Igor and Fima continued by discussing how it works:
We use Maven for project organization as well as project creation. Our Maven bootstrap wizard asks a few questions about different aspects of the project, such as server-side technology (Seam/Spring), client technology (Flex/JavaFX), database type, location, credentials, and a few other questions based on previous selections. Then, a Maven project is generated. This project includes all the necessary components of a small project, like unit tests, persistent units, and a working screen. Standard Maven commands are used for development at this point. This gets a new fully configured project off the ground in minutes.
InfoQ asked for a comparison of the Spring and Seam technologies when integrating with RIA technologies:
Both Spring/Hibernate and Seam/JPA combinations are viable solutions for implementing RIA applications with Flamingo and Flex or JavaFX. The choice of one versus the other often depends more on the current culture and infrastructure of a given organization and development staff preferences than on any particular features. In general, Seam and Spring are difficult to compare even if they overlap in places. They were designed for different purposes. Flamingo tries to be neutral. Whichever back-end technology is selected, it is supported as equally as possible by Flamingo. I'd say that an organization is free to select Seam if they standardize on Java Enterprise with it's wealth of support, otherwise a Spring/Hibernate combination should be considered.
Igor and Fima commented on who should consider using Flamingo:
The target customer is the enterprise and the enterprise application developer. We see significant adoption of RIA technologies at the enterprise level -- such as different flavors of AJAX. Usually, AJAX technologies are well integrated with enterprise Java-based back-end systems. We developed one such enterprise solution, RichFaces, ourselves, combining JSF (JavaServer Faces) and AJAX. However, without going into the actual pros and cons of AJAX, we definitely see a great need for enterprise development organizations to have an alternative solution such as Flex.
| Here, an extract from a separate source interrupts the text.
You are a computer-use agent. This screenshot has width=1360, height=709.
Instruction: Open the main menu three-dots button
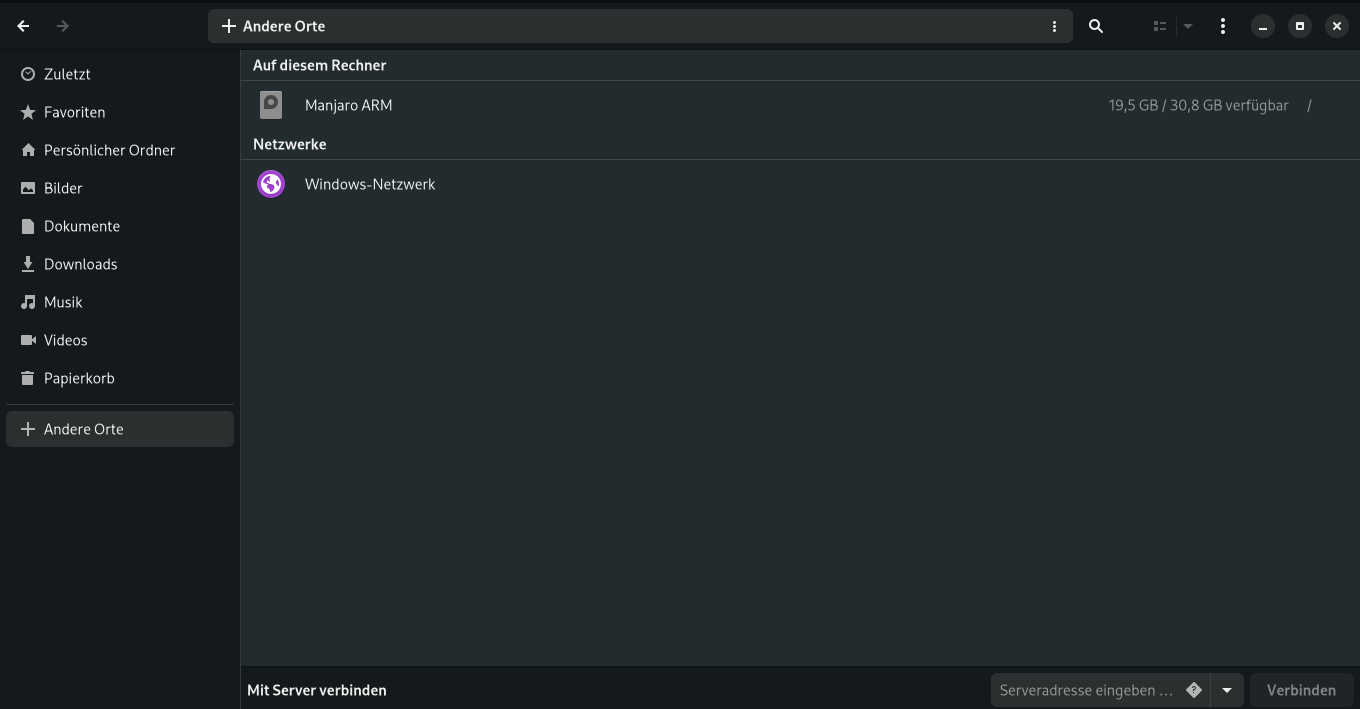coord(1223,26)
Flamingo makes it very easy for enterprise folks working in Java to create new applications using Flex and Java.
And, on Open Sourcing:
We have been working with Open Source for a long time and have seen the great power of the community and the approach.
InfoQ inquired for more details on how Flamingo supports agile development:
  1. Integration
    This is what we have today. It provides seamless development using a combination of Flex or JavaFX with Seam or Spring, eliminating all the manual coding that's required when not using Flamingo. As a result, development is much easier, faster, and cheaper.
  2. Agile RIA platform including a set of advanced tools
    In order to answer the challenge of "Agile" or "Rapid" development, technical solutions like Ruby on Rails and Grails emerged. While these are great frameworks, they stop short of agile development for rich Internet applications. Flamingo is targeted to change this by introducing new tools and components to RIA. These are Flamingo code wizards which generate projects and simple screens. The next releases of Flamingo will unveil even more powerful tools. Also, all wiring of server and client components is performed by Flamingo out of the box, which reduces project startup time. The third agile facet of Flamingo is its client side components, with the ability to create runtime requests to databases with extremely easy coding patterns on the client. This capability alone is a huge time saver, but, if you put all the aspects of Flamingo together, it makes it an extremely desirable agile development platform for organizations.
  3. On-demand RIA development platform
    This includes providing a set of pre-built components (visual and non-visual), and a set of pre-built application components (for example, dVision for data access/navigation).